Price versus demand is not the only constraint here.

It is an incredibly ambitious piece of hardware, so obviously more expensive
to produce than say the iphone 5. The iPhone 5 costs $849 for the 64GB model.
That's half the memory, and more expensive than the Ubuntu edge even at these
higher price tiers. Unfortunately most people will probably compare the
subsidised price from a carrier instead, or cheaper hardware.

Just because they could sell more doesn't mean it would initially be cheaper
for them - there might be constraints imposed by their choice of supplier, who
can only handle a certain volume of a new experimental device for the
deadline. There are a lot of setup costs involved, and the greater the volume
they sell, the greater the risk - many kickstarter projects have run into this
issue - what is easy to do for a run of 10,000 just won't work for a run of
1,000,000, and if they had problems in their first batch, it could lead to
serious damage to their brand if they have a huge userbase angry and waiting
for hardware. So plenty of reasons for wanting to constrain supply.

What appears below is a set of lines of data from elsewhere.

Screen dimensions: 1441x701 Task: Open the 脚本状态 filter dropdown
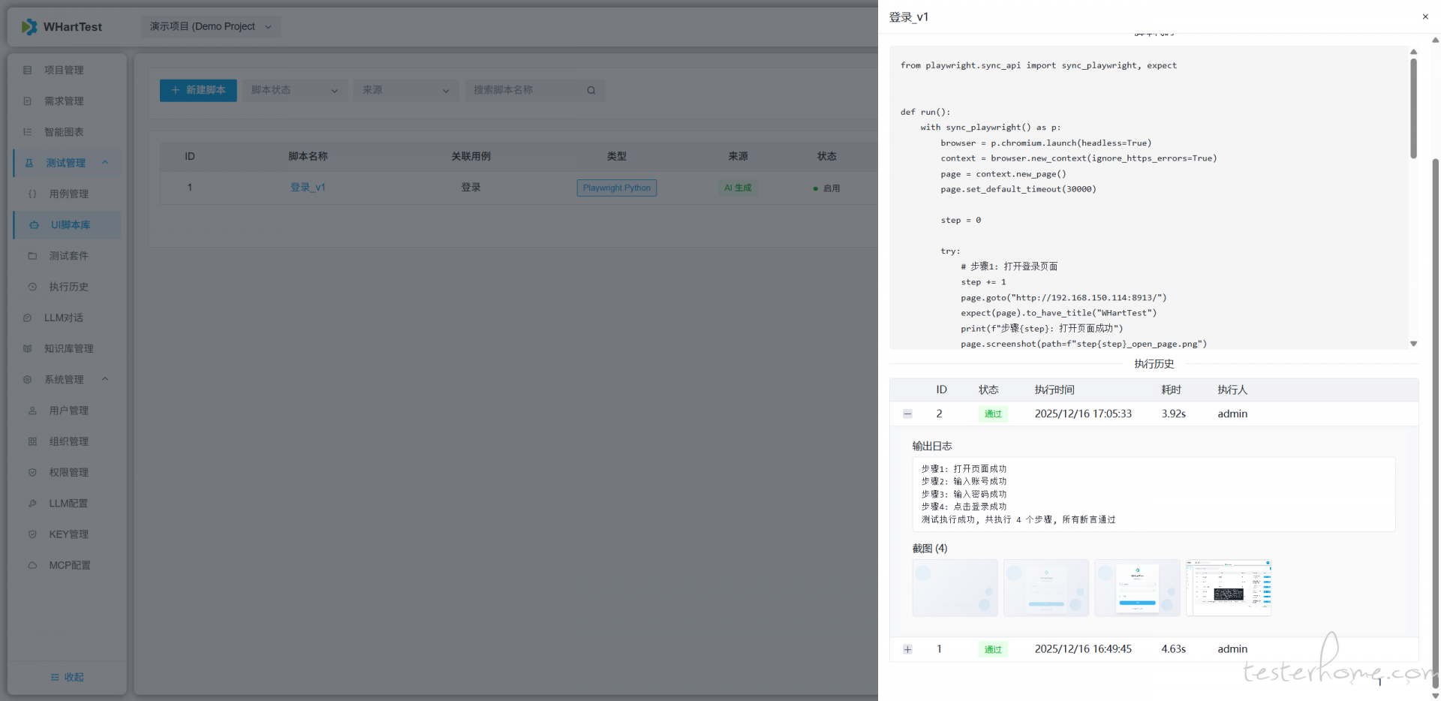(294, 90)
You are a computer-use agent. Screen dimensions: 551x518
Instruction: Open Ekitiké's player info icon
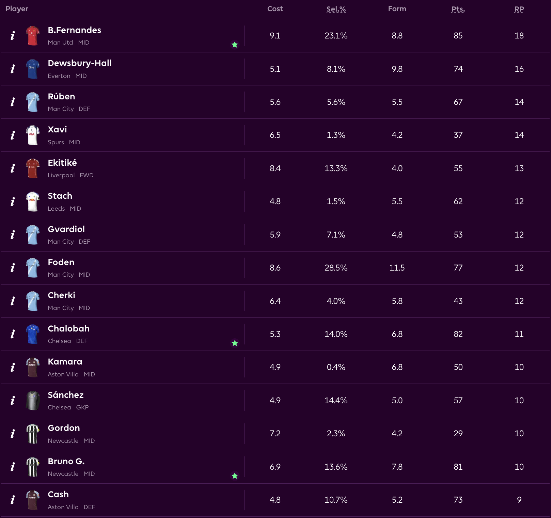pos(13,168)
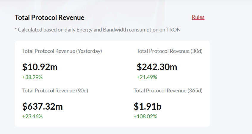This screenshot has width=252, height=134.
Task: Click the +38.29% change figure
Action: [x=32, y=77]

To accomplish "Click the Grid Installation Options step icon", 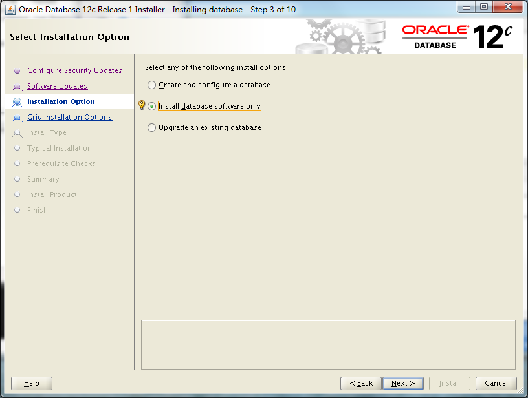I will click(x=17, y=117).
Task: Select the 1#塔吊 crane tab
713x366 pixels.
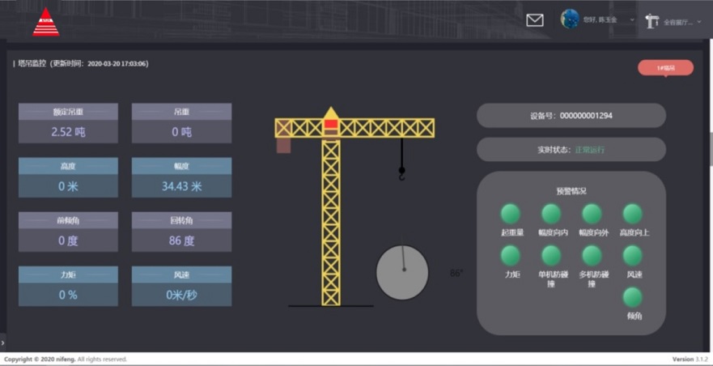Action: pos(665,68)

So from Ubuntu's point of view, perhaps keeping the production run small was a
requirement - that would explain the higher price tiers, because that imposes
a higher average cost on them per device. They're probably making a loss on a
$600 sale given this is a new device and the specs. Without knowing the demand
curve in advance it must be quite hard to judge, but if nothing else I guess
this campaign will give them a very good idea of the demand curve for a phone
like this, so they will at least get that out of it if it fails.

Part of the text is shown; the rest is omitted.